Who’s “Driving” Your Team?

October 18, 2021

What Are You Doing to “Drive” Your Team to Better Results?

As a leader, one of your tasks is to help your team achieve better results.   Improved outcomes.  More efficiency. 

How can you change your “behavior” and gain these outcomes?  A few simple approaches to how you “drive” your team will get you there. 

Let’s start with a very realistic premise.  You have assigned to them a new task or project and you will need to have updates from them as they navigate this new assignment.  The “old” way is pretty straightforward.  A few simple direct questions or even directives to “bring it home”.  “Are you going to get this completed on time?”  “When will you have it finished”?  “Let’s do it this way instead”?   “This is what we need to do”?  The list could go on and on, but we know for sure this approach doesn’t work and clearly is outdated in today’s environment.

When we take this approach, we have shortchanged everyone – the team, yourself, and the organization.  If you always fix the problem they will never learn to “drive”.

Let’s think about a different way to lead.  When you delegate the task or project give them the authority and appropriate level of autonomy to get it completed “their way”.  Do what you can to foster the culture that you trust them, AND that  you have not abandoned them.

So, when you are getting updates or they come to you with questions, think how you might rephrase things to get better results.  Also, consider the environment.   If you are sitting behind your desk in your office this can be inhibiting or “authoritative” in nature.   Maybe it’s a different room, or perhaps it’s a table in the corner of the office, etc.  Just consider that not only what you say and how you say it matters, but sometimes where you say it makes a difference.

If they come to you with a less than ideal solution, the approach might be:  “Are there any other options we might have to tackle this”.  “What suggestions do you have to overcome this hurdle”? This forces them to rethink what they have done, but it also tells them you (“we”) are there for them.

To check completion status, maybe the approach could be:  “What other resources to you need to get this wrapped up on time”?  or “How can we pull together to help achieve our targeted goal?”

Maybe it’s a way to better tap into their skills and knowledge as Subject Matter Experts.  An option would be:  “Based upon your expertise and experience, do you see a better solution, a more desirable outcome, a more efficient process,” etc.  “Is there anything from your past work/experience that we can utilize now”? 

You might use an open-ended question such as, “Let’s talk about….Tell me….”.  This opens the door for a good dialogue of the situation and isn’t judgmental about where the project stands. 

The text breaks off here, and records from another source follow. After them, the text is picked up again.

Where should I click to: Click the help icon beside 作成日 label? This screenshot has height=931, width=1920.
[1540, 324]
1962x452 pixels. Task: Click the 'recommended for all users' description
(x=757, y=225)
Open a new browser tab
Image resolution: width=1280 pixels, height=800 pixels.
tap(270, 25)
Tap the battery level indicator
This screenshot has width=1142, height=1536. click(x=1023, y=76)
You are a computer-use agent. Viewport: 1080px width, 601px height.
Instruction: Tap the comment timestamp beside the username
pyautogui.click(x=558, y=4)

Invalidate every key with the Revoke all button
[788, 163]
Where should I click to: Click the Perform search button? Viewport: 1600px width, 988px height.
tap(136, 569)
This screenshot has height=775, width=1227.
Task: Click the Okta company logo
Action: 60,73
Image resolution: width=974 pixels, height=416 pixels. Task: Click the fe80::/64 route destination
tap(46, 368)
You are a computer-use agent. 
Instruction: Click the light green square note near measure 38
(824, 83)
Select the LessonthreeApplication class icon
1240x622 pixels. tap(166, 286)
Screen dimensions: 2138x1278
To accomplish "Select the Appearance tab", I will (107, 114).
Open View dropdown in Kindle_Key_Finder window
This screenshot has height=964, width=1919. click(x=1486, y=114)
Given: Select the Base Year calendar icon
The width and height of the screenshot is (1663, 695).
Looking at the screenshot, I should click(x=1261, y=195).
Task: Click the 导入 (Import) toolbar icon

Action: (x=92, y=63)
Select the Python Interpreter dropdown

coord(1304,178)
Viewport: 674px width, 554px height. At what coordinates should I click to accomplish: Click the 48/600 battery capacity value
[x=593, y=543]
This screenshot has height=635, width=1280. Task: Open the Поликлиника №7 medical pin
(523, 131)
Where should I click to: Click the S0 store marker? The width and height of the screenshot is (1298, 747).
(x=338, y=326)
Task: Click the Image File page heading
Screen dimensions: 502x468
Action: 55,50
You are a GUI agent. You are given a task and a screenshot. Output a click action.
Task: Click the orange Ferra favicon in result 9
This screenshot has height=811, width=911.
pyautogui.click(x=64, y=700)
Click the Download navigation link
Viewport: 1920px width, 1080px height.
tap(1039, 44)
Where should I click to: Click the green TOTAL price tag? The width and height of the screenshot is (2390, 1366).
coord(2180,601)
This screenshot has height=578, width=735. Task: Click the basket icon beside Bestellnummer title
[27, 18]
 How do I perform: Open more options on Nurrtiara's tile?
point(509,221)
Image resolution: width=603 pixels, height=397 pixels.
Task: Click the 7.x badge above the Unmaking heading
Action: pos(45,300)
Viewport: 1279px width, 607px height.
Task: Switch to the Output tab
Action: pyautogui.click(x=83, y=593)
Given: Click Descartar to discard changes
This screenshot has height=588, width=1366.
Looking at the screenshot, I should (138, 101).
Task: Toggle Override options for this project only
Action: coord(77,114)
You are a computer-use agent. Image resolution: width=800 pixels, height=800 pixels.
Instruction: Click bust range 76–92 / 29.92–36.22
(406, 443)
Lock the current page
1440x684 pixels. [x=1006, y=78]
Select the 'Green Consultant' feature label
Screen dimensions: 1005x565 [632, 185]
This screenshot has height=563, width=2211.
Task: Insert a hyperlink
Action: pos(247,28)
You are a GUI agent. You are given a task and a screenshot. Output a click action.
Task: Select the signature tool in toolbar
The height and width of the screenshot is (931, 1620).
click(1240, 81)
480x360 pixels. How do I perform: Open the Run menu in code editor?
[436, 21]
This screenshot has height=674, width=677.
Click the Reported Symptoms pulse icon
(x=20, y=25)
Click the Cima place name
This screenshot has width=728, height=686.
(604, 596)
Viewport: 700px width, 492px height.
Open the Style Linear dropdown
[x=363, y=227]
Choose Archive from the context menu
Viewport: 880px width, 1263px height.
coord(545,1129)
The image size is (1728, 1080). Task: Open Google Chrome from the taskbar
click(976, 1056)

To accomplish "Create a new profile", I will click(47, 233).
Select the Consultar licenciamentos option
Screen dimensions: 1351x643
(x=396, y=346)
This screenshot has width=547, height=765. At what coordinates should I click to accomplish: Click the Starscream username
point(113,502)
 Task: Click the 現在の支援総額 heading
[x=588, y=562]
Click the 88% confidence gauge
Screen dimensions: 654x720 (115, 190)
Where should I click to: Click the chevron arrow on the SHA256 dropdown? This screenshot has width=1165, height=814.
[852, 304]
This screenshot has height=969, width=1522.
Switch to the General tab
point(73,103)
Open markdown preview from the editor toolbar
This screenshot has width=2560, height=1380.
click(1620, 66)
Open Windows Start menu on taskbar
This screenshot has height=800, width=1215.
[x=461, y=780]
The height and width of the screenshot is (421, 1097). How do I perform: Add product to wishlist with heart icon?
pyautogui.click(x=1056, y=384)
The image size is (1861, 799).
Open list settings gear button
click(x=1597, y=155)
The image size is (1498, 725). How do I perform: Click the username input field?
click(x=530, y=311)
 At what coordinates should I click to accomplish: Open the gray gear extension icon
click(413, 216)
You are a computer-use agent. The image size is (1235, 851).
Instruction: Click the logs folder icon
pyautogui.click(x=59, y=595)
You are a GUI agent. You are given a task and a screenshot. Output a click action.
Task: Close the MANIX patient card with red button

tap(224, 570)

So now that you have taken your “hands off the wheel” what’s your role?  How about being the “passenger/navigator”?  Take the ride with them and help them navigate the trip.  Once in a while you might be tempted to pull out the “old map” and use it but resist this temptation.  This new approach gives them the opportunity to grow.  The team’s growth is a fundamental responsibility of you as their leader.  It gives them the opportunity to utilize their skills, expertise, experience, and creativity.  This is  a “win-win”. They will be more satisfied with their work life, and they will produce a significantly better result. Everyone involved (the team, you, and the organization) will benefit.